[start of PROVIDED MATERIAL]
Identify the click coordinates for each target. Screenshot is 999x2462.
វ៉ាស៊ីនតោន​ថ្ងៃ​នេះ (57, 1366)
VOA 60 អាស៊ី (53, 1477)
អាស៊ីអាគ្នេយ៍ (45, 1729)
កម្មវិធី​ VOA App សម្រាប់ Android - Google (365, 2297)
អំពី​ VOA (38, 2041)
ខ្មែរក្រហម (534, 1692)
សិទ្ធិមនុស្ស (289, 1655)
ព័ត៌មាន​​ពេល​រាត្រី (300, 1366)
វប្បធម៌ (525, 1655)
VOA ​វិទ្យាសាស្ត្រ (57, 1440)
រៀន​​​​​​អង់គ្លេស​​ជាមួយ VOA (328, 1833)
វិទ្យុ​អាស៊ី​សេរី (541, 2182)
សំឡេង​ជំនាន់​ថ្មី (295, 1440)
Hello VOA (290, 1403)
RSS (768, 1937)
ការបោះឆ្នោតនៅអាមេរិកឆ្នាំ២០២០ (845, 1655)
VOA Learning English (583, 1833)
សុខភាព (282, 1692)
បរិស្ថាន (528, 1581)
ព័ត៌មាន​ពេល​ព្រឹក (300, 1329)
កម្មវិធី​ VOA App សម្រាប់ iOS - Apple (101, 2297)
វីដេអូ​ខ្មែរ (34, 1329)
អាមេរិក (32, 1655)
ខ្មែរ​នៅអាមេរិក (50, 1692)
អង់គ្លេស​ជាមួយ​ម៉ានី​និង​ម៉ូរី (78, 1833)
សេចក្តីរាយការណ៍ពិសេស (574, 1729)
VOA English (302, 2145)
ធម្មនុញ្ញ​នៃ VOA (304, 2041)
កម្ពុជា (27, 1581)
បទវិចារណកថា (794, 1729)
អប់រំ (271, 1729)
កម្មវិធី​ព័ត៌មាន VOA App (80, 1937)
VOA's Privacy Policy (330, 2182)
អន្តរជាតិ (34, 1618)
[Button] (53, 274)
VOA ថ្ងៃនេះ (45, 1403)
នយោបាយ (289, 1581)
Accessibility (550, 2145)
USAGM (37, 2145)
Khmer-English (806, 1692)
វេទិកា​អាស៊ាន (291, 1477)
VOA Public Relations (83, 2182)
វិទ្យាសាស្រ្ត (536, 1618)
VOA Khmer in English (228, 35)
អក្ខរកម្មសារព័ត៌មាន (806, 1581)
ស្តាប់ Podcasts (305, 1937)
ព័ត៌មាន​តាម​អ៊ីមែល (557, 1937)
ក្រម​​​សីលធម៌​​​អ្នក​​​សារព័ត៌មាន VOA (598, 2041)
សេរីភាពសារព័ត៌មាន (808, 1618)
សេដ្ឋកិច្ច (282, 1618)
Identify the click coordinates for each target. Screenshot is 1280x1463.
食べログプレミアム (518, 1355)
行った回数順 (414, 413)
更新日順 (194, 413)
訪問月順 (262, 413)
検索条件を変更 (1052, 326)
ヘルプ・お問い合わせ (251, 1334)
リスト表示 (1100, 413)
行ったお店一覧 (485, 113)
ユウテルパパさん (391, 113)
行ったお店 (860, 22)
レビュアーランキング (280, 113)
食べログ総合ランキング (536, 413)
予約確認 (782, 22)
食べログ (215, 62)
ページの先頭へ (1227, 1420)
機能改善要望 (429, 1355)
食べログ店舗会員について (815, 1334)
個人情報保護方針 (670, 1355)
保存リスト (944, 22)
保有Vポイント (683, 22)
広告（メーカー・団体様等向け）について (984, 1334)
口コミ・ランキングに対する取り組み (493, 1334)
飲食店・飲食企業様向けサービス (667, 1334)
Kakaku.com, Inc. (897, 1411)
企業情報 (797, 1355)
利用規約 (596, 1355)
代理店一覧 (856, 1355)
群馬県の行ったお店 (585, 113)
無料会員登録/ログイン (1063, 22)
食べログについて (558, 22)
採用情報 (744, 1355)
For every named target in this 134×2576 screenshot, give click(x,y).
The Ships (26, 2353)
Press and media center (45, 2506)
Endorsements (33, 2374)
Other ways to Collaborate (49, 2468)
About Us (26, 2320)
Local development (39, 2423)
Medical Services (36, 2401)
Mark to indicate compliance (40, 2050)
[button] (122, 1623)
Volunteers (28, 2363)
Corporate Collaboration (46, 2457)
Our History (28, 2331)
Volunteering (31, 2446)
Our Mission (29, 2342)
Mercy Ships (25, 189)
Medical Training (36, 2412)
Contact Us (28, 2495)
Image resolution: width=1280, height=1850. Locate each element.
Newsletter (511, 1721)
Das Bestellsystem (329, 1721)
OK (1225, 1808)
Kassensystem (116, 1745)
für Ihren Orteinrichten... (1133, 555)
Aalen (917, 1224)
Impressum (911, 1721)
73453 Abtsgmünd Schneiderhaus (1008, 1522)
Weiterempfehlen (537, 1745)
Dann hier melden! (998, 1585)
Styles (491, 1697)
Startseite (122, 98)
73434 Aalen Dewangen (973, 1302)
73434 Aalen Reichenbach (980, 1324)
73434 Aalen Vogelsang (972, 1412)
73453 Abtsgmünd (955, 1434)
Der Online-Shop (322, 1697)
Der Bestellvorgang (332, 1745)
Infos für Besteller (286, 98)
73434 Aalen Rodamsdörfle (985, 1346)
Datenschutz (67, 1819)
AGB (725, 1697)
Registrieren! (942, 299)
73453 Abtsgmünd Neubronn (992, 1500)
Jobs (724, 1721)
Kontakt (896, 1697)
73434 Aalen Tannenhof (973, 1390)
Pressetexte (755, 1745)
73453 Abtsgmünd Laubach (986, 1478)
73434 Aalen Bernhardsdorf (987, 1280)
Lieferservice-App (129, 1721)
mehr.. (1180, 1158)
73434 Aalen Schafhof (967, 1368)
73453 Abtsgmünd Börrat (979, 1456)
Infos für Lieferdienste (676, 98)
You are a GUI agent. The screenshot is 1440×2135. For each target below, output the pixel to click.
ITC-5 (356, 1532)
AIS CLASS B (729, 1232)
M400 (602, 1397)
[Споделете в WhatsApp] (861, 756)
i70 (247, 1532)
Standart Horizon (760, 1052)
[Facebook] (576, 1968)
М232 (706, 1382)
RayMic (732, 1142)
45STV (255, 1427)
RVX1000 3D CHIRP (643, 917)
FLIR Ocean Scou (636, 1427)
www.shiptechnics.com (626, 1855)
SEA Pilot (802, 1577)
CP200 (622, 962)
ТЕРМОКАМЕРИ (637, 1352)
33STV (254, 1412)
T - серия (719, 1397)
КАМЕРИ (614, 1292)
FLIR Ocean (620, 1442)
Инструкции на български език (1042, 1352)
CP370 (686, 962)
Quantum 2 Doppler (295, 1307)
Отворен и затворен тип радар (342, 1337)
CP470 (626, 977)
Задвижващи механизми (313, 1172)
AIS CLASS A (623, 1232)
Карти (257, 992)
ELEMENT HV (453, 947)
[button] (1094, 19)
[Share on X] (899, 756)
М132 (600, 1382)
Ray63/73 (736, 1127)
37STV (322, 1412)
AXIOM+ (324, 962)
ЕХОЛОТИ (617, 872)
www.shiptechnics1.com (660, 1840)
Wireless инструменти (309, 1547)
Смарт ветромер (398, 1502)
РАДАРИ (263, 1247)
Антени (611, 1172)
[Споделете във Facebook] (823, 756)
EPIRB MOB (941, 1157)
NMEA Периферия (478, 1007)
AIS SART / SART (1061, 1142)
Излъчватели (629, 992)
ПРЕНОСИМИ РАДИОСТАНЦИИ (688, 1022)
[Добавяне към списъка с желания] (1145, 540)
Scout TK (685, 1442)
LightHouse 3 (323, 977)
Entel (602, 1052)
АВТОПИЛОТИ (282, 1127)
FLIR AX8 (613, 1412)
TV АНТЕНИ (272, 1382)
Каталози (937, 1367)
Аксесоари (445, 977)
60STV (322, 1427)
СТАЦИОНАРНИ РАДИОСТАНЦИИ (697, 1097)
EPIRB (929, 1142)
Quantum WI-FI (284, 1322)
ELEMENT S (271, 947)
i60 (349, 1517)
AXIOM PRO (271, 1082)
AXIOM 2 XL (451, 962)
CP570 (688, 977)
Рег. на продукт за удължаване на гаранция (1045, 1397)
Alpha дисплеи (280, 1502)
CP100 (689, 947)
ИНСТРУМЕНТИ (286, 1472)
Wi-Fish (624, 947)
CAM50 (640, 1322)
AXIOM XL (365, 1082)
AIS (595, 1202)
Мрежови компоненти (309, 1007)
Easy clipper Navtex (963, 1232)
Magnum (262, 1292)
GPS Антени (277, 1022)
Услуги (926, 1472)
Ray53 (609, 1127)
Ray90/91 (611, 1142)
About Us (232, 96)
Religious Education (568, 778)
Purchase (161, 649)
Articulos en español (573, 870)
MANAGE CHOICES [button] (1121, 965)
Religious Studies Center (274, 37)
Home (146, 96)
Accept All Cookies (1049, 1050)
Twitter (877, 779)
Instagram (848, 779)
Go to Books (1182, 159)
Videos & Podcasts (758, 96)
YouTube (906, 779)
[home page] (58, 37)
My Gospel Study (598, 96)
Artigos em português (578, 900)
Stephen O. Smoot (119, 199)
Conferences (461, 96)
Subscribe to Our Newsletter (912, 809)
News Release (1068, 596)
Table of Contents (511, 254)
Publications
[end of PROVIDED MATERIAL]
Reproduce the data above verbatim, starting at its first line and ending at the line that contains "The Ships (26, 2353)", with both of those lines included.

__WRITTEN SOLUTION__:
Identify the click coordinates for each target. Screenshot is 999x2462.
វ៉ាស៊ីនតោន​ថ្ងៃ​នេះ (57, 1366)
VOA 60 អាស៊ី (53, 1477)
អាស៊ីអាគ្នេយ៍ (45, 1729)
កម្មវិធី​ VOA App សម្រាប់ Android - Google (365, 2297)
អំពី​ VOA (38, 2041)
ខ្មែរក្រហម (534, 1692)
សិទ្ធិមនុស្ស (289, 1655)
ព័ត៌មាន​​ពេល​រាត្រី (300, 1366)
វប្បធម៌ (525, 1655)
VOA ​វិទ្យាសាស្ត្រ (57, 1440)
រៀន​​​​​​អង់គ្លេស​​ជាមួយ VOA (328, 1833)
វិទ្យុ​អាស៊ី​សេរី (541, 2182)
សំឡេង​ជំនាន់​ថ្មី (295, 1440)
Hello VOA (290, 1403)
RSS (768, 1937)
ការបោះឆ្នោតនៅអាមេរិកឆ្នាំ២០២០ (845, 1655)
VOA Learning English (583, 1833)
សុខភាព (282, 1692)
បរិស្ថាន (528, 1581)
ព័ត៌មាន​ពេល​ព្រឹក (300, 1329)
កម្មវិធី​ VOA App សម្រាប់ iOS - Apple (101, 2297)
វីដេអូ​ខ្មែរ (34, 1329)
អាមេរិក (32, 1655)
ខ្មែរ​នៅអាមេរិក (50, 1692)
អង់គ្លេស​ជាមួយ​ម៉ានី​និង​ម៉ូរី (78, 1833)
សេចក្តីរាយការណ៍ពិសេស (574, 1729)
VOA English (302, 2145)
ធម្មនុញ្ញ​នៃ VOA (304, 2041)
កម្ពុជា (27, 1581)
បទវិចារណកថា (794, 1729)
អប់រំ (271, 1729)
កម្មវិធី​ព័ត៌មាន VOA App (80, 1937)
VOA's Privacy Policy (330, 2182)
អន្តរជាតិ (34, 1618)
[Button] (53, 274)
VOA ថ្ងៃនេះ (45, 1403)
នយោបាយ (289, 1581)
Accessibility (550, 2145)
USAGM (37, 2145)
Khmer-English (806, 1692)
វេទិកា​អាស៊ាន (291, 1477)
VOA Public Relations (83, 2182)
វិទ្យាសាស្រ្ត (536, 1618)
VOA Khmer in English (228, 35)
អក្ខរកម្មសារព័ត៌មាន (806, 1581)
ស្តាប់ Podcasts (305, 1937)
ព័ត៌មាន​តាម​អ៊ីមែល (557, 1937)
ក្រម​​​សីលធម៌​​​អ្នក​​​សារព័ត៌មាន VOA (598, 2041)
សេរីភាពសារព័ត៌មាន (808, 1618)
សេដ្ឋកិច្ច (282, 1618)
Identify the click coordinates for each target. Screenshot is 1280x1463.
食べログプレミアム (518, 1355)
行った回数順 (414, 413)
更新日順 (194, 413)
訪問月順 (262, 413)
検索条件を変更 (1052, 326)
ヘルプ・お問い合わせ (251, 1334)
リスト表示 (1100, 413)
行ったお店一覧 (485, 113)
ユウテルパパさん (391, 113)
行ったお店 (860, 22)
レビュアーランキング (280, 113)
食べログ総合ランキング (536, 413)
予約確認 (782, 22)
食べログ (215, 62)
ページの先頭へ (1227, 1420)
機能改善要望 (429, 1355)
食べログ店舗会員について (815, 1334)
個人情報保護方針 (670, 1355)
保存リスト (944, 22)
保有Vポイント (683, 22)
広告（メーカー・団体様等向け）について (984, 1334)
口コミ・ランキングに対する取り組み (493, 1334)
飲食店・飲食企業様向けサービス (667, 1334)
Kakaku.com, Inc. (897, 1411)
企業情報 (797, 1355)
利用規約 (596, 1355)
代理店一覧 (856, 1355)
群馬県の行ったお店 (585, 113)
無料会員登録/ログイン (1063, 22)
食べログについて (558, 22)
採用情報 (744, 1355)
For every named target in this 134×2576 screenshot, give click(x,y).
The Ships (26, 2353)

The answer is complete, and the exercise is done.